Он задал рыбкам еще корма. До пурпурного дерева мы добрались к половине третьего ночи, и к этому времени наша троица превратилась в маленькую толпу во главе с Сиреной. Дриггерс довольствовался тем, что присматривал за рыбками и тихо напивался. В темном свете пурпурного дерева лицо Сирены стало почти невидимым – только ее зубы горели ярким ослепительно-белым пламенем.
– Если это не ревнивый любовник, – рассуждала между тем миссис Доуз, – то наверняка то была мафия. Они тоже используют взрывчатые вещества, правда? Они же готовы на все, лишь бы наложить лапу на бесценные бриллианты, которые оставил мне мой покойный муж. Вы же знаете, он был одним из богатейших людей в мире. После той ночи, я считаю, мне просто повезло, что я вообще осталась жива.
Лютер, который уже не вполне твердо держался на ногах, выступил вперед и подошел к стойке бара.
– Ну, поехали, – произнес он и без всяких церемоний вытряхнул золотых рыбок в аквариум. Они плюхнулись в воду, подняв тучу зеленоватых брызг. Лютер затаил дыхание и во все глаза смотрел в аквариум, ожидая, когда пузыри лопнут и вода снова станет прозрачной. Рыбки преспокойно плавали в воде, но намного ярче, чем жабры или плавники, светились их внутренности – кишки и прочее. В середине каждой рыбки сворачивались в кольца, сжимались в узлы и выписывали узоры тонкие длинные кишки. Лютер не верил своим глазам. Месяцы труда ушли на то, чтобы засветилась рыбья требуха. Он просто перекормил рыбок.
Завсегдатаи бара на мгновение притихли.
– Дорогой, – нарушила молчание Сирена, – что это за чертовщина?

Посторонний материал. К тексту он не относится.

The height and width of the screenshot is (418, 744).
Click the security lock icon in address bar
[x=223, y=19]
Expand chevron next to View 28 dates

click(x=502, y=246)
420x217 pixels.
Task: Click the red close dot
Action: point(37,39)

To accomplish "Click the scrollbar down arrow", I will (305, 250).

Тишина кончилась. Теперь каждый спешил подбросить дров в топку насмешек.
– Фу, какая мерзость.
– Рыбий рентген.
– Чушь какая-то! Лютер был безутешен.
– Мне все равно, – словно в бреду твердил он. – Это не имеет никакого значения. Мне все равно. Мне все равно.
Он беспрестанно повторял эти слова, отвечая ими на любой вопрос: «Хотите еще выпить?», «Что мы будем делать с этими золотыми рыбками?», «Они не радиоактивны?» На все следовал один и тот же ответ: «Мне все равно».

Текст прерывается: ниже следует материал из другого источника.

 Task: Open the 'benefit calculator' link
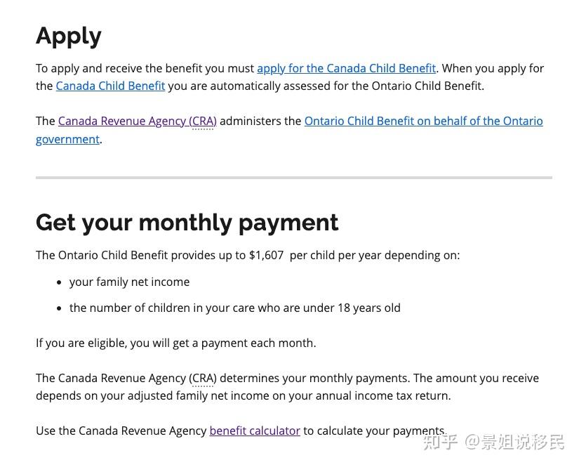coord(254,431)
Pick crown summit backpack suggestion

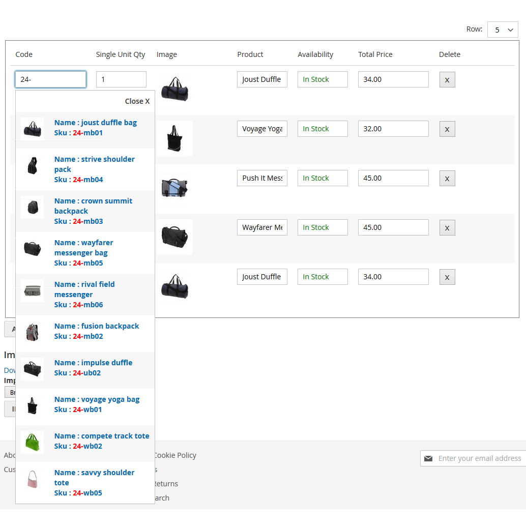pos(93,206)
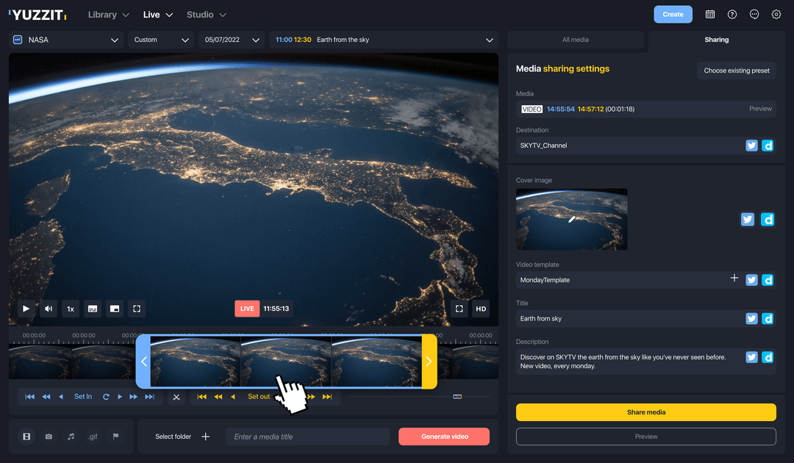
Task: Adjust the timeline zoom slider
Action: [457, 396]
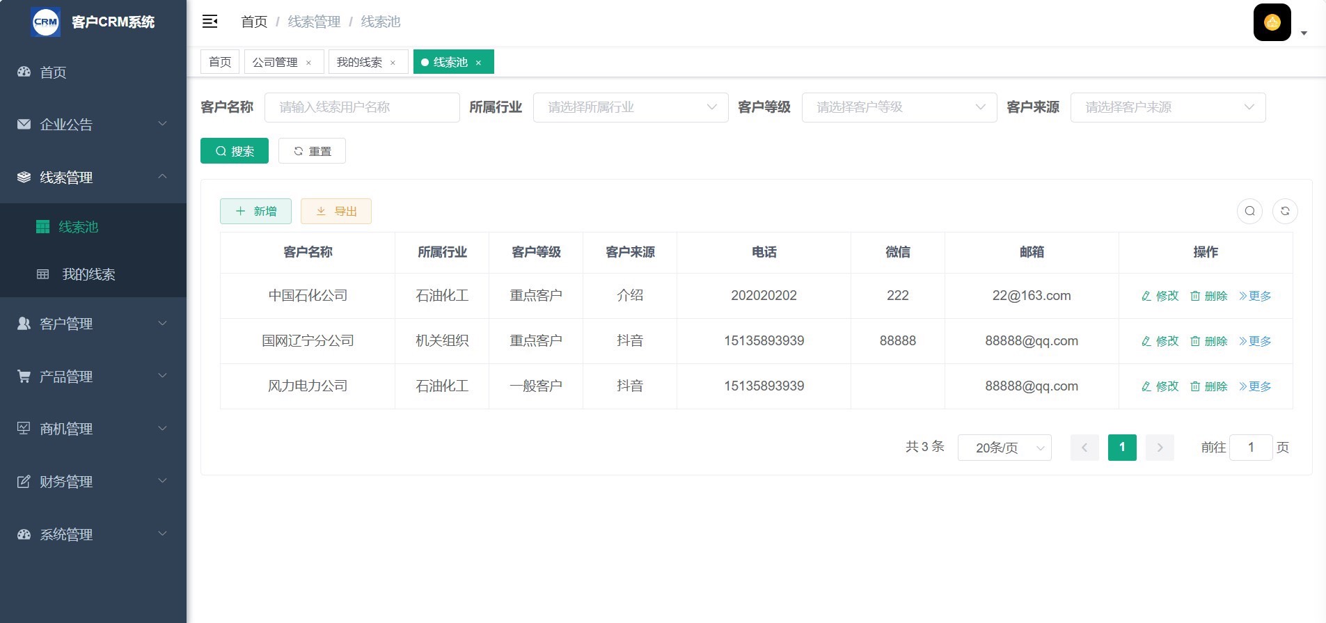Delete the 中国石化公司 row
1326x623 pixels.
click(1208, 296)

Лютер был явно не в состоянии вести автомобиль, и после того как Сирена пожелала ему спокойной ночи на пороге своего дома, я сел за руль его машины, отвез его домой – в каретный сарай – и отвел в гостиную, окна которой выходили вместо сада на помойку. Ночной воздух немного освежил беднягу.

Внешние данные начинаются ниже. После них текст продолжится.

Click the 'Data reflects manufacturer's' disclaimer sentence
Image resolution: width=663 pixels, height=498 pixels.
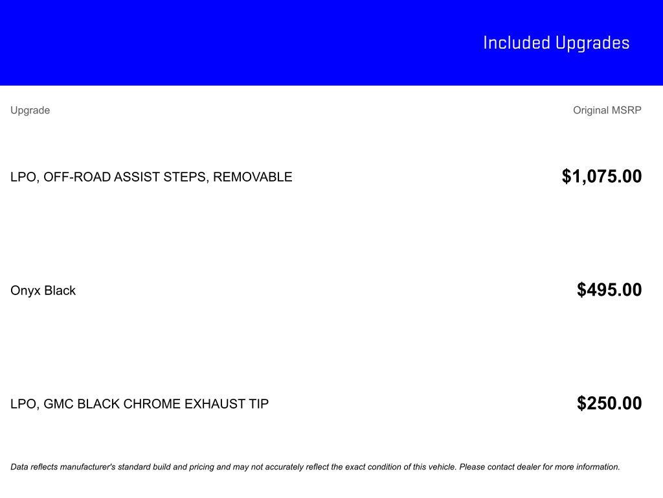click(x=234, y=467)
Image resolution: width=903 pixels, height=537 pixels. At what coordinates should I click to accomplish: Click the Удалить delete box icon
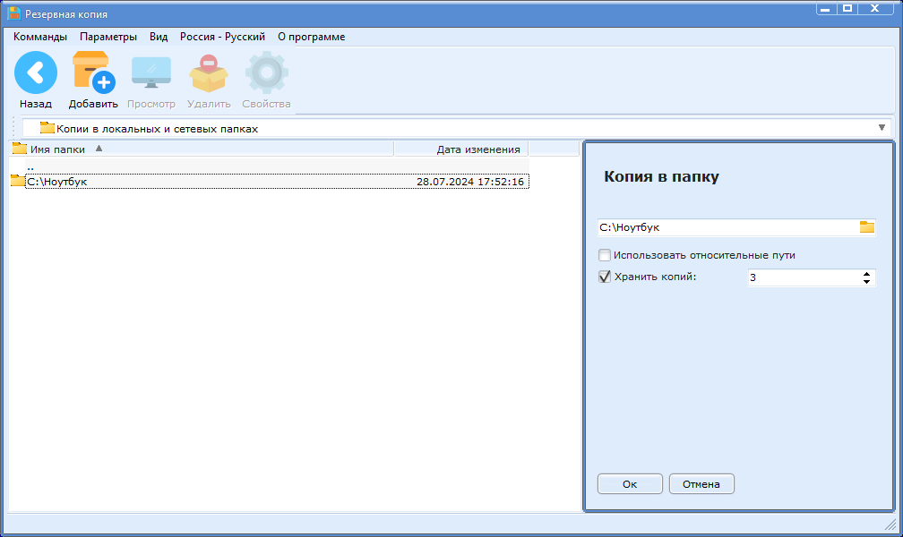208,72
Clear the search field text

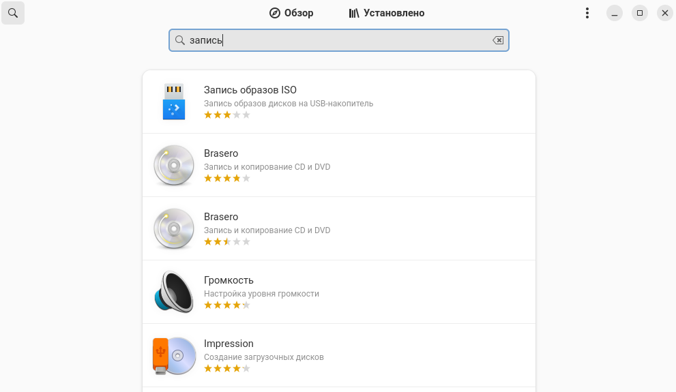pyautogui.click(x=499, y=40)
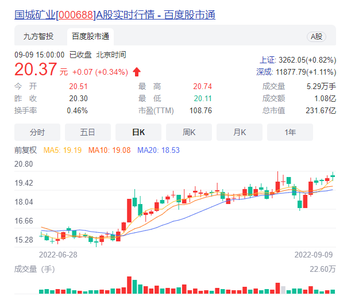Screen dimensions: 355x300
Task: Click the 前复权 adjustment label
Action: (26, 150)
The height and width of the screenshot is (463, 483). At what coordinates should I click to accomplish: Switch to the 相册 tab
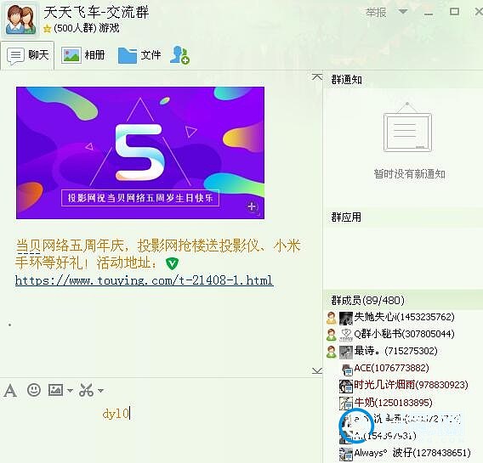[x=83, y=55]
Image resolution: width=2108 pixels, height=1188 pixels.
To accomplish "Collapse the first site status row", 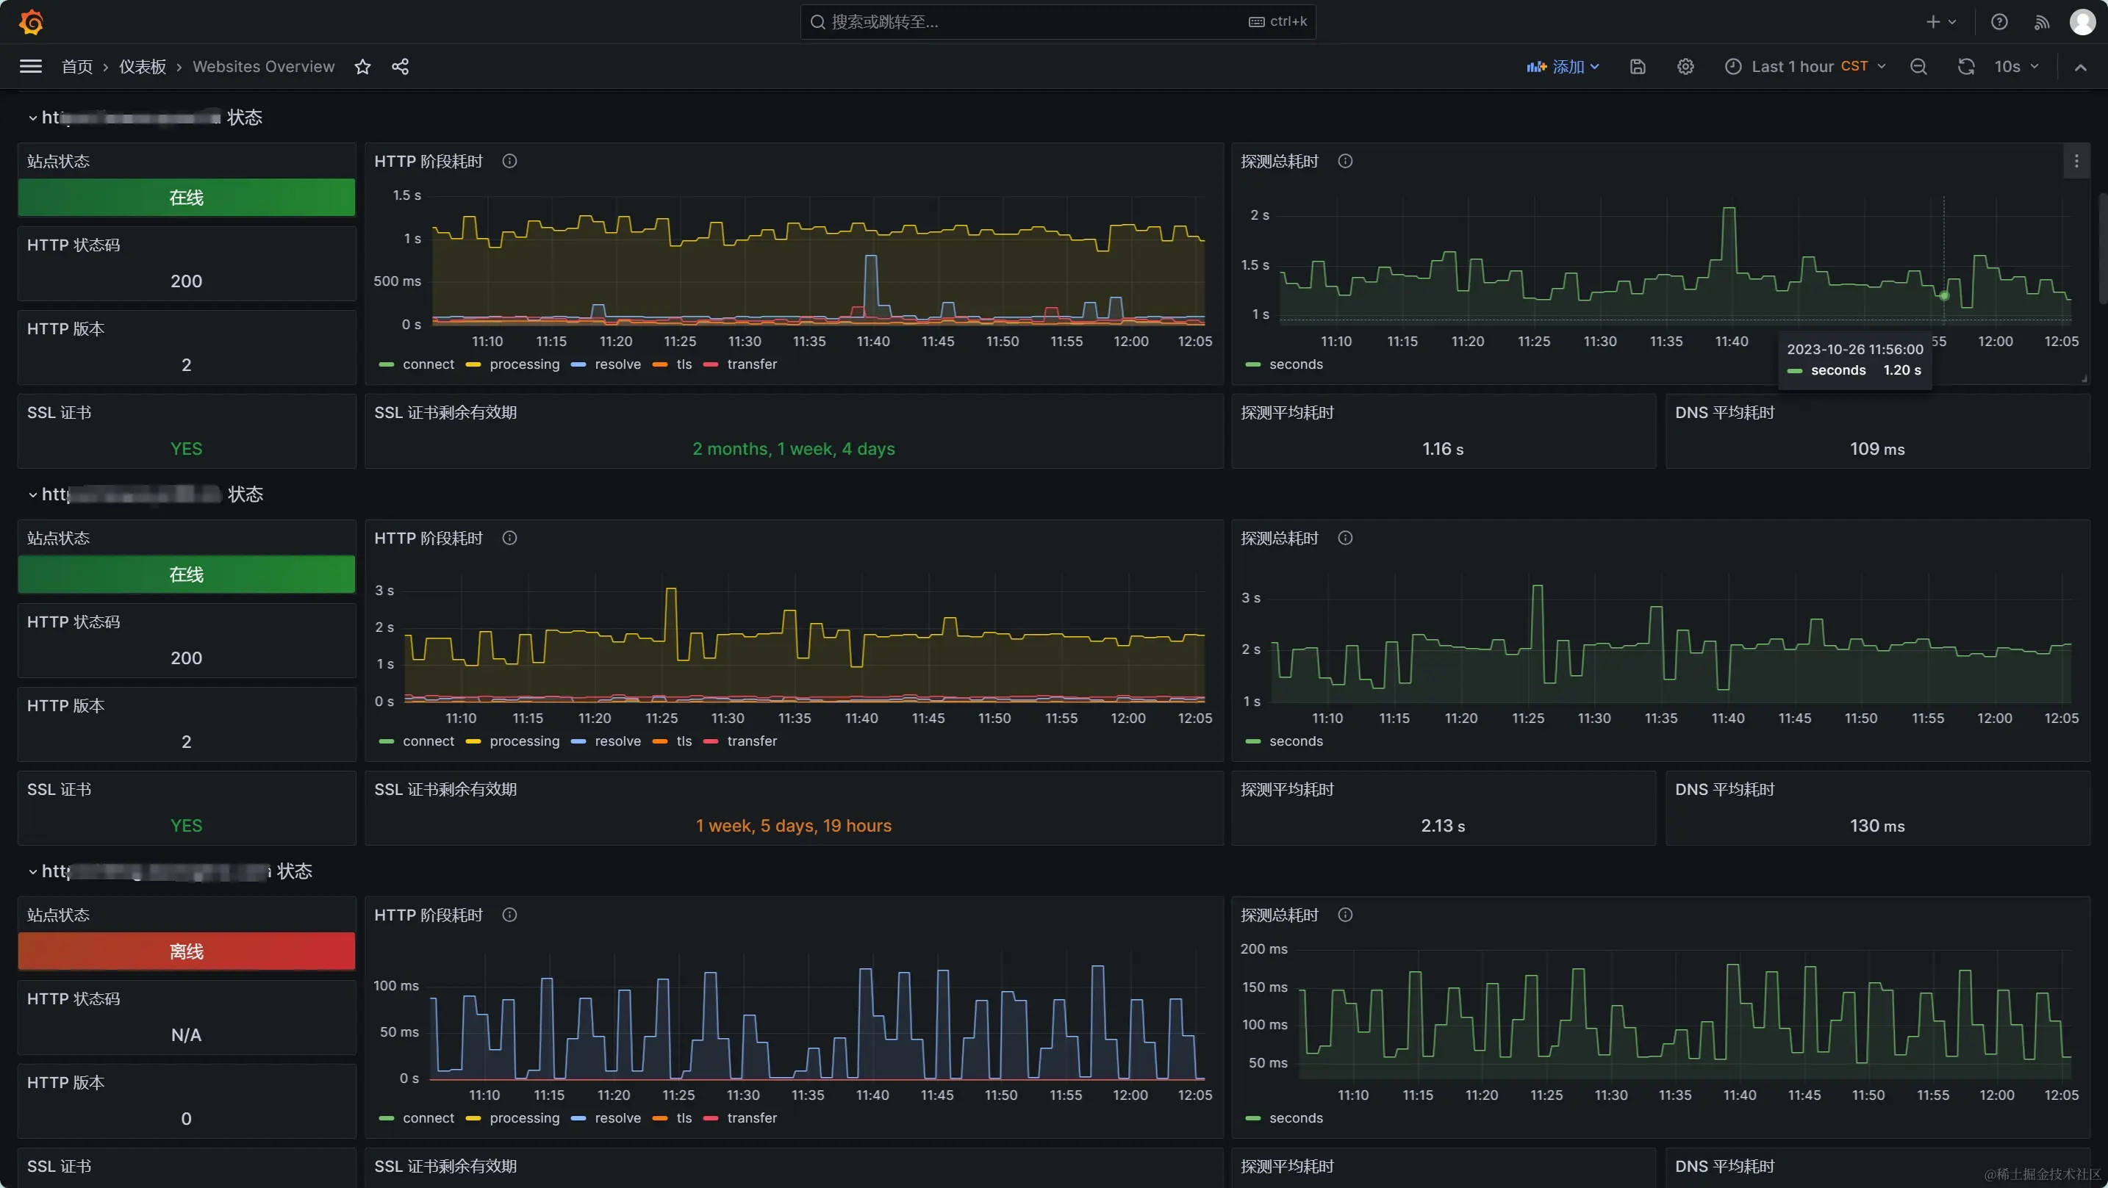I will pos(33,118).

– Не понимаю, с чего я решил дурачить себе мозги этими рыбками? – произнес он вдруг. – Я должен заниматься тем, что знаю – насекомыми. Не стоит даже пытаться что-то менять. Я часто порывался радикально поменять свою жизнь, и каждый раз у меня ничего не получалось. Однажды я уехал во Флориду, но вскоре вернулся назад. Мне кажется, что во мне слишком много Саванны. Моя семья живет здесь уже семь поколений, а за это время обстановка въедается в гены. Так случается с контрольными насекомыми в лаборатории. Я когда-нибудь рассказывал вам о них? Ну так вот, мои насекомые живут в больших стеклянных сосудах. Некоторые из них содержатся так до двадцати пяти лет. За это время сменяется тысяча поколений. Они знают только ту жизнь, которая протекает внутри сосуда. Они никогда не подвергались действию инсектицидов и загрязняющих веществ. У них совершенно нет сопротивляемости, и, если мы выпускаем их на волю, они немедленно гибнут. Я думаю, что со мной произошло примерно то же самое после семи поколений жизни в Саванне. Саванна стала тем местом, где я только и могу жить. Мы – саваннцы – похожи на жуков в банке.
Лютер извинился и попросил меня подождать его в гостиной. Он нетвердой походкой поднялся по лестнице, однако коварную ступеньку преодолел без приключений. Я слышал, как он прошел через комнату над моей головой. Дверка шкафа открылась и снова закрылась. Когда он вернулся, в руках он держал бутыль из темно-коричневого стекла, закрытую черной навинчивающейся крышкой. Бутылка была наполнена белым порошком.
– Вот один из возможных выходов, – сказал он. – Фтор ацетат натрия. Это яд. Он в пятьсот раз токсичнее мышьяка. Абсолютно смертельный яд.